Q: What benefits are there for pupils who participate in NACEMUN?

A: There are many benefits. It helps them to interact with pupils from schools in the United Kingdom, France, and other parts of Spain; they learn to use very formal English; they improve their public speaking skills and acquire knowledge about today’s world. Furthermore, in having to work on and try to find solutions for real problems, they learn to understand and empathise with issues they probably weren’t previously aware of.

 

Q: And what does it contribute to the NACE Schools educational programme?

A: The project encourages the values as the NACE Schools educational programme. It promotes the values of openness, solidarity, integrity, commitment to the community. Similarly, it teaches more than academic content, and encourages the idea of educational excellence, to the extent that it develops the pupils’ communication abilities and social skills.

 

Q: What do the participants highlight most from this international event?

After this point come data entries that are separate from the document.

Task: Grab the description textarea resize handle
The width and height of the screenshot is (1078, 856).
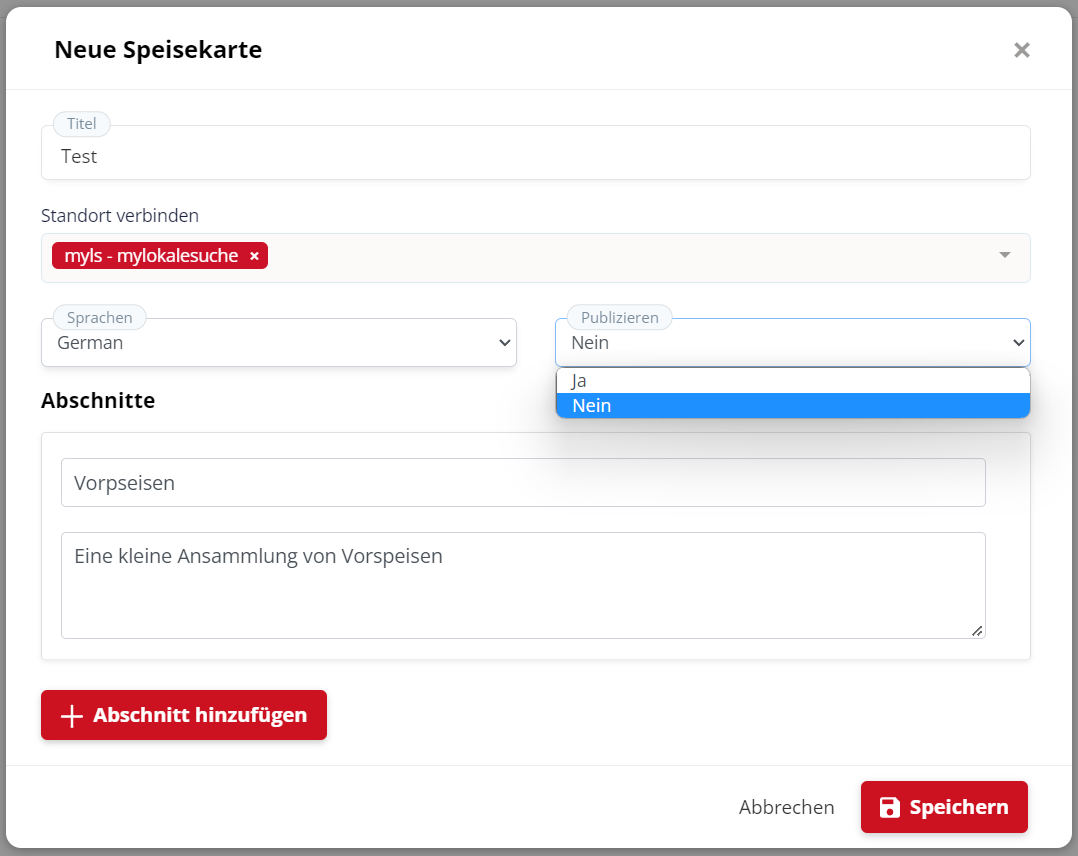Action: (977, 630)
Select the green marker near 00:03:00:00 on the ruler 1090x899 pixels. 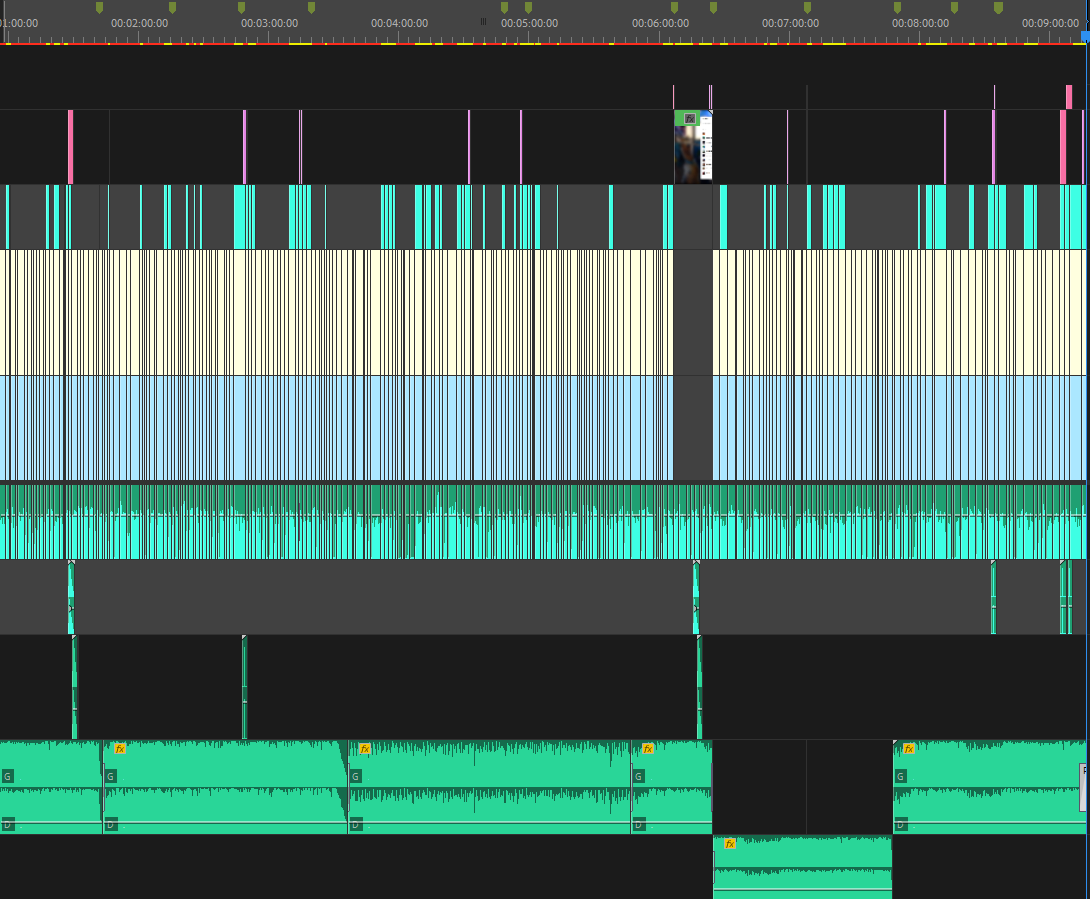pyautogui.click(x=243, y=8)
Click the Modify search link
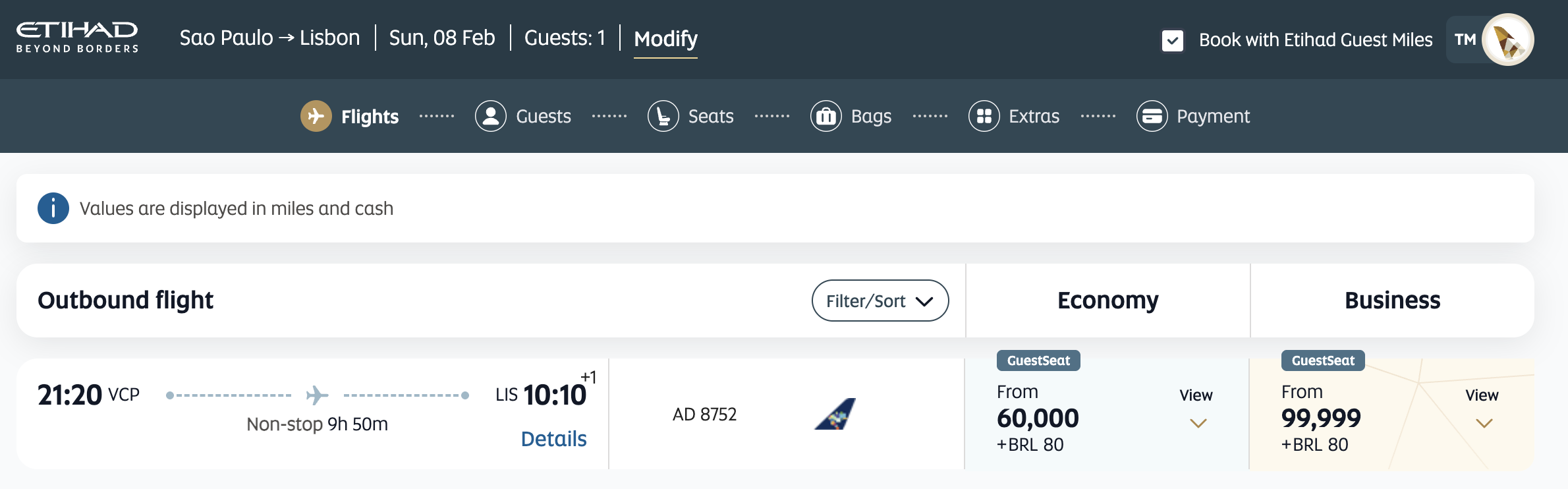Viewport: 1568px width, 489px height. pos(665,39)
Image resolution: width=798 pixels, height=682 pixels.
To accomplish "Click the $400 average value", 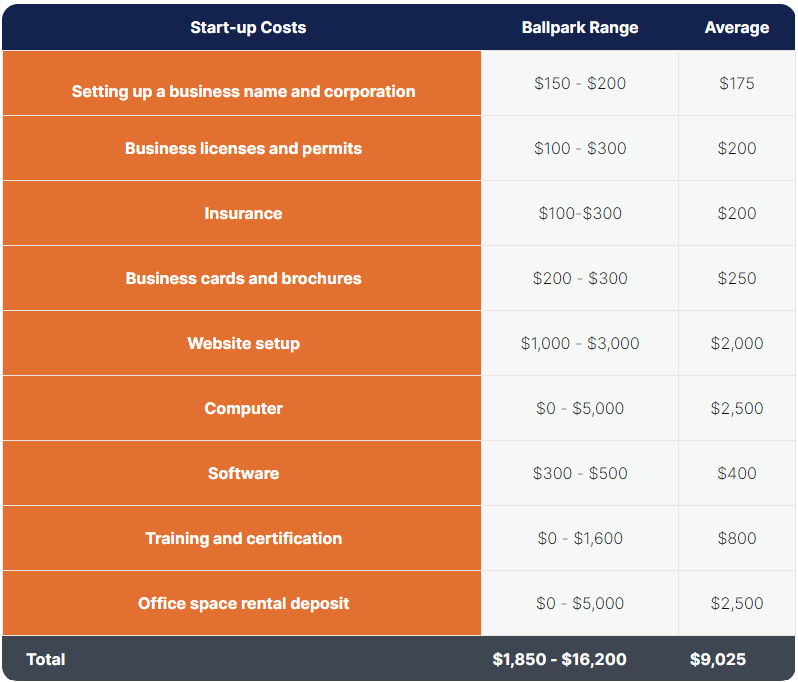I will pos(736,473).
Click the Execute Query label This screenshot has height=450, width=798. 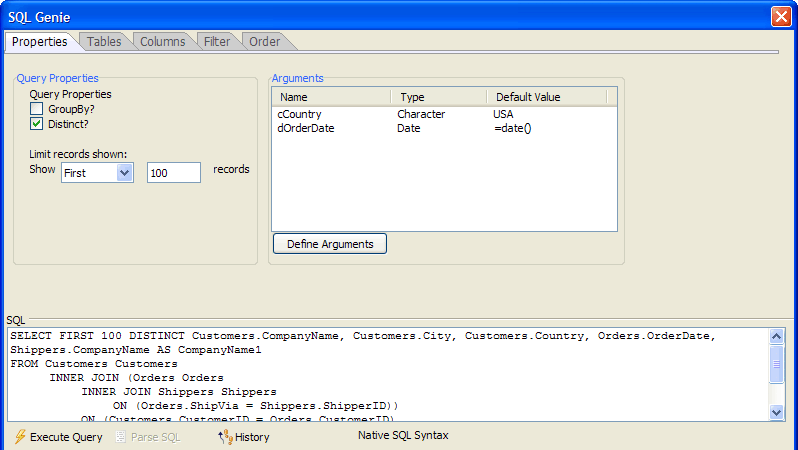pos(66,437)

A: What they highlight most, and at the same time what surprises them most, is what a good time they have, even though at the start it might seem like lots of work and little fun. They also discover that formality is not at odds with entertainment, and that they can have a really good time doing serious work.

 

Q: What has creating the NACEMUN programme provided you with on a professional and personal level?

A: On a personal level I feel that I have learnt a lot, met lots of people, and achieved the satisfaction of seeing how my pupils also come to appreciate this type of events. On a professional level, I have had to balance the day to day of classes with organisation. Though it’s hard work, it’s been worth every minute dedicated to it.

 

Q: What do you think will be the future of NACEMUN?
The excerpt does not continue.